### 練習目標
在下面講 Storm metrics 的文件片段裡，SystemBolt 是靠什麼來確保 prepare 只執行一次的？

### 文件片段

★ ★ ★ ★ ★ ★ ★

在mk-task-data的時候, 呼叫make-data來建立相應的metrics,

:builtin-metrics (builtin-metrics/make-data (:type executor-data))

並在executor的mk-threads中, 會將這些builtin-metrics註冊到topologycontext中去,

(builtin-metrics/register-all (:builtin-metrics task-data) storm-conf (:user-context task-data))

上面完成的builtin-metrics的建立和註冊, 接著定義了一系列用於更新metrics的functions,

以spout-acked-tuple!為例, 需要更新MultiCountMetric ack-count和MultiReducedMetric complete-latency 
.scope從MultiCountMetric取出某個CountMetric, 然後incrBy來將stats的rate增加到count上

(defn spout-acked-tuple! [^BuiltinSpoutMetrics m stats stream latency-ms]  
  (-> m .ack-count (.scope stream) (.incrBy (stats-rate stats)))
  (-> m .complete-latency (.scope stream) (.update latency-ms)))

 

3. backtype.storm.metric

MetricsConsumerBolt

建立實現IMetricsConsumer的物件, 並在execute裡面呼叫handleDataPoints

package backtype.storm.metric;
public class MetricsConsumerBolt implements IBolt {
    IMetricsConsumer _metricsConsumer;
    String _consumerClassName;
    OutputCollector _collector;
    Object _registrationArgument;

    public MetricsConsumerBolt(String consumerClassName, Object registrationArgument) {
        _consumerClassName = consumerClassName;
        _registrationArgument = registrationArgument;
    }

    @Override
    public void prepare(Map stormConf, TopologyContext context, OutputCollector collector) {
        try {
            _metricsConsumer = (IMetricsConsumer)Class.forName(_consumerClassName).newInstance();
        } catch (Exception e) {
            throw new RuntimeException("Could not instantiate a class listed in config under section " +
                Config.TOPOLOGY_METRICS_CONSUMER_REGISTER + " with fully qualified name " + _consumerClassName, e);
        }
        _metricsConsumer.prepare(stormConf, _registrationArgument, context, (IErrorReporter)collector);
        _collector = collector;
    }
    
    @Override
    public void execute(Tuple input) {
        _metricsConsumer.handleDataPoints((IMetricsConsumer.TaskInfo)input.getValue(0), (Collection)input.getValue(1));
        _collector.ack(input);
    }

    @Override
    public void cleanup() {
        _metricsConsumer.cleanup();
    }
    
}

 

SystemBolt

SystemBolt, 根據comments裡面說的, 每個worker都有一個, taskid=-1 
定義些system相關的metric, 並註冊到topologycontext裡面

 

需要使用Java呼叫clojure, 所以需要import下面的package

import clojure.lang.AFn;
import clojure.lang.IFn; //funtion
import clojure.lang.RT;  //run-time

並且用到些用於監控memory和JVM的java package

java.lang.management.MemoryUsage, 表示記憶體使用量快照的MemoryUsage物件
java.lang.management.GarbageCollectorMXBean, 用於Java虛擬機器的垃圾回收的管理介面, 比如發生的回收的總次數, 和累計回收時間
java.lang.management.RuntimeMXBean, 用於Java 虛擬機器的執行時系統的管理介面

這個bolt的特點是, 只有prepare實現了邏輯, 並且通過_prepareWasCalled保證prepare只被執行一次 
prepare中的邏輯, 主要就是定義各種metric, 並且通過registerMetric註冊到TopologyContext中 
metic包含, JVM的執行時間, 開始時間, memory情況, 和每個GarbageCollector的情況 
註冊的這些system metrics也會一起被髮送到MetricsConsumerBolt進行處理 
這應該用spout實現, 為啥用bolt實現?

★ ★ ★ ★ ★ ★ ★

### 提供資料
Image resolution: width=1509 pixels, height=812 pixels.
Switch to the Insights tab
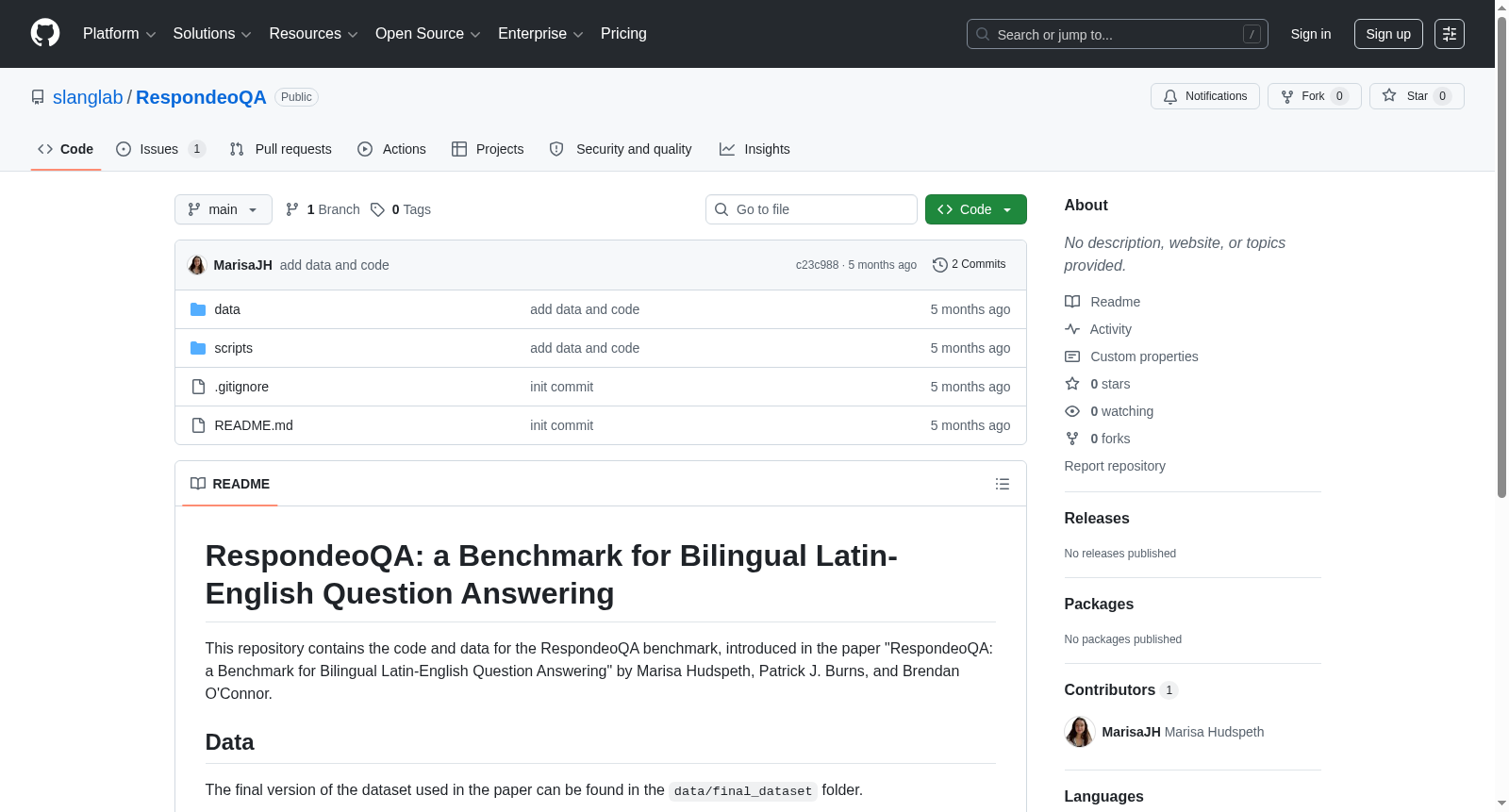click(x=754, y=149)
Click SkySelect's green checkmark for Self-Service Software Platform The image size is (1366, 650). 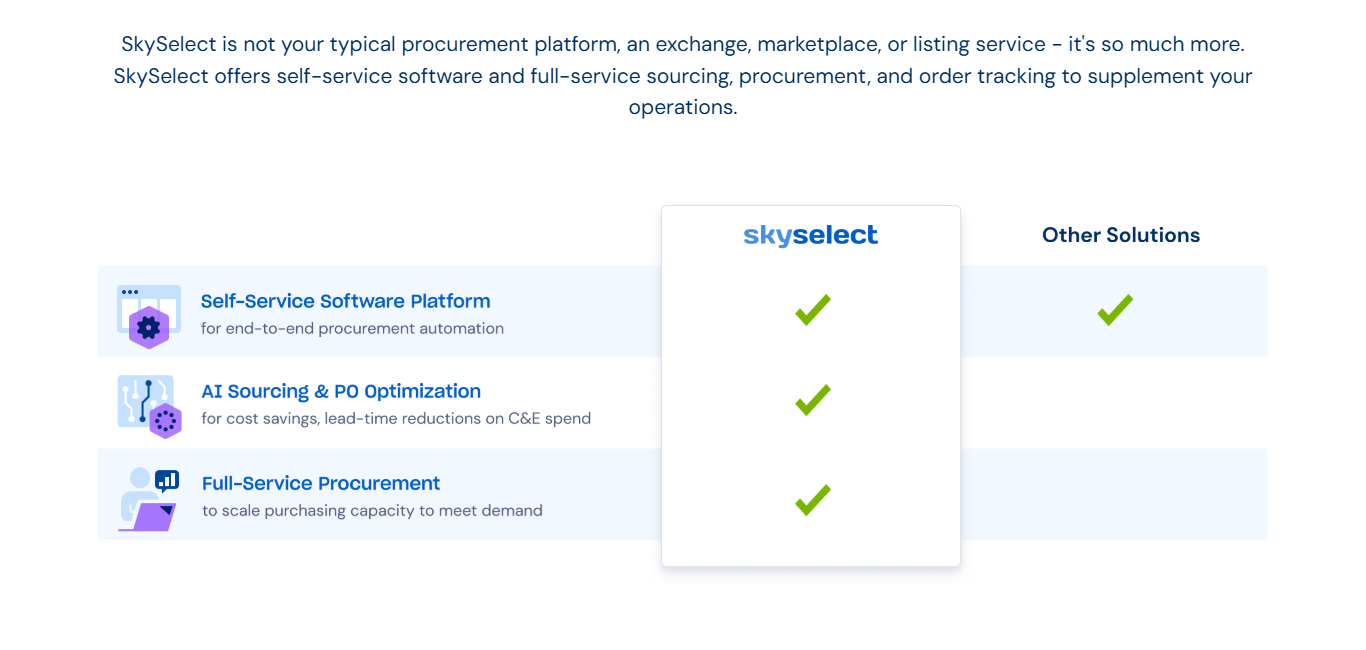812,310
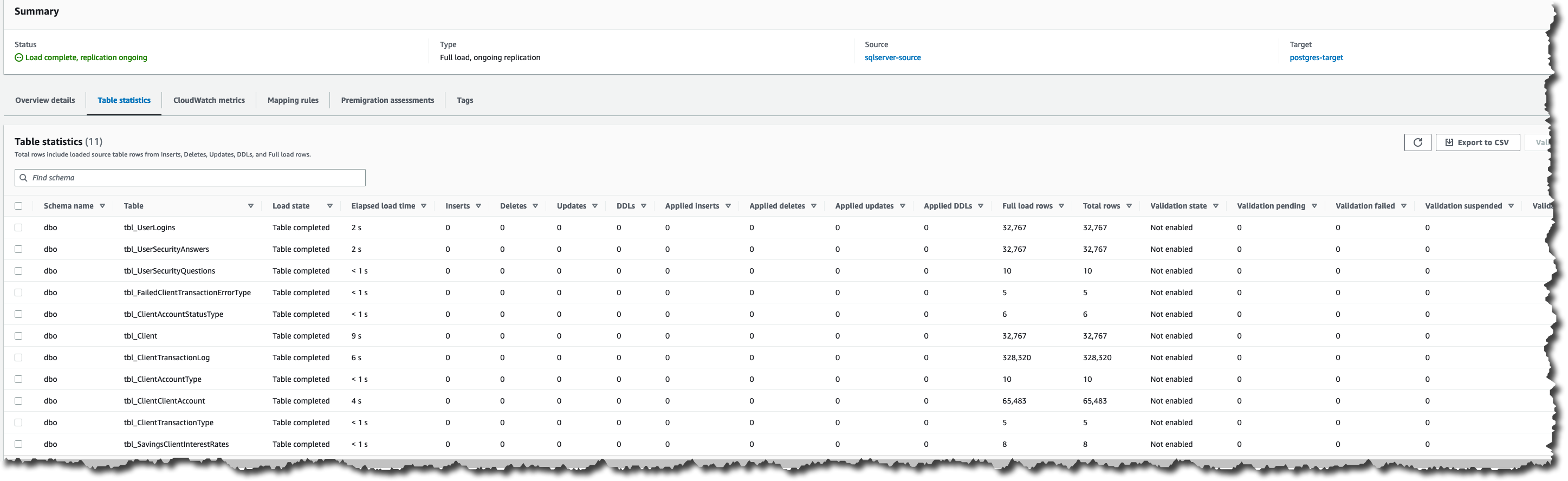Click the sort icon on Schema name column

pyautogui.click(x=102, y=206)
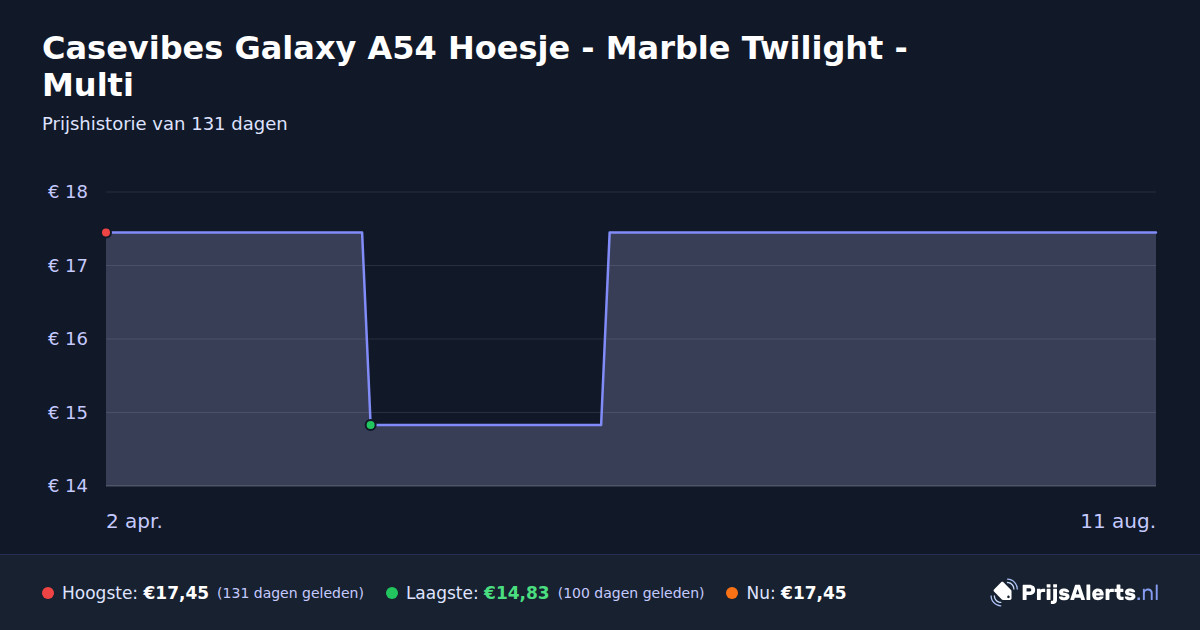The width and height of the screenshot is (1200, 630).
Task: Click the € 15 axis label
Action: (x=68, y=413)
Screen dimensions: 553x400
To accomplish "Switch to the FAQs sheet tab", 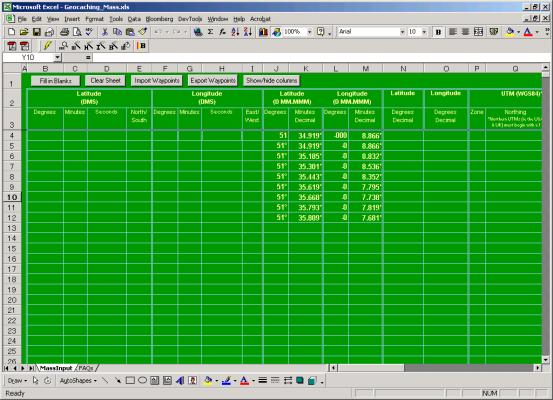I will (86, 368).
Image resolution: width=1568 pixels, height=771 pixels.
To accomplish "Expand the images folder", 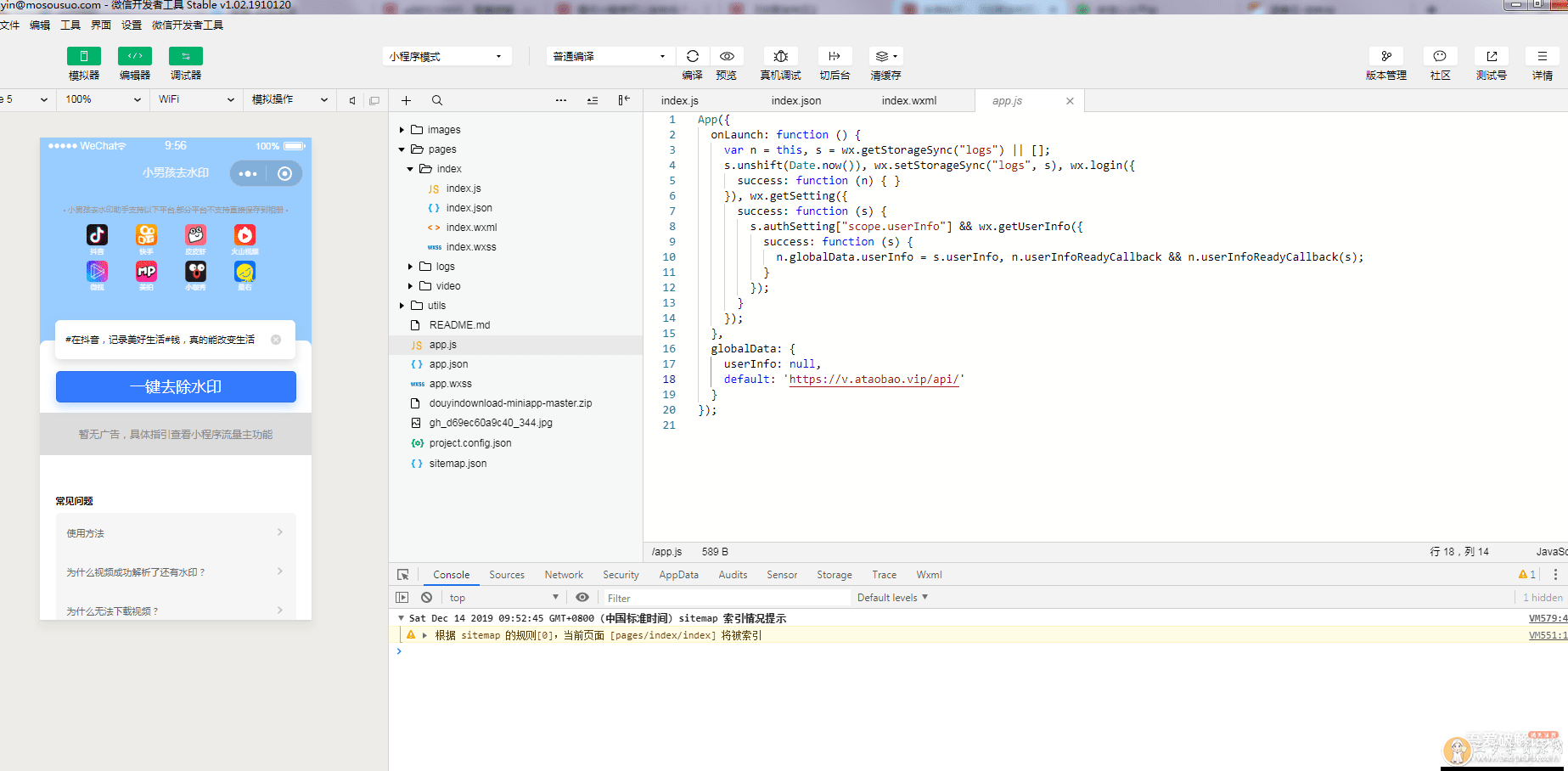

★ ★ ★ ★ ★ ★ ★

### 本題解答
靠 _prepareWasCalled 來確保。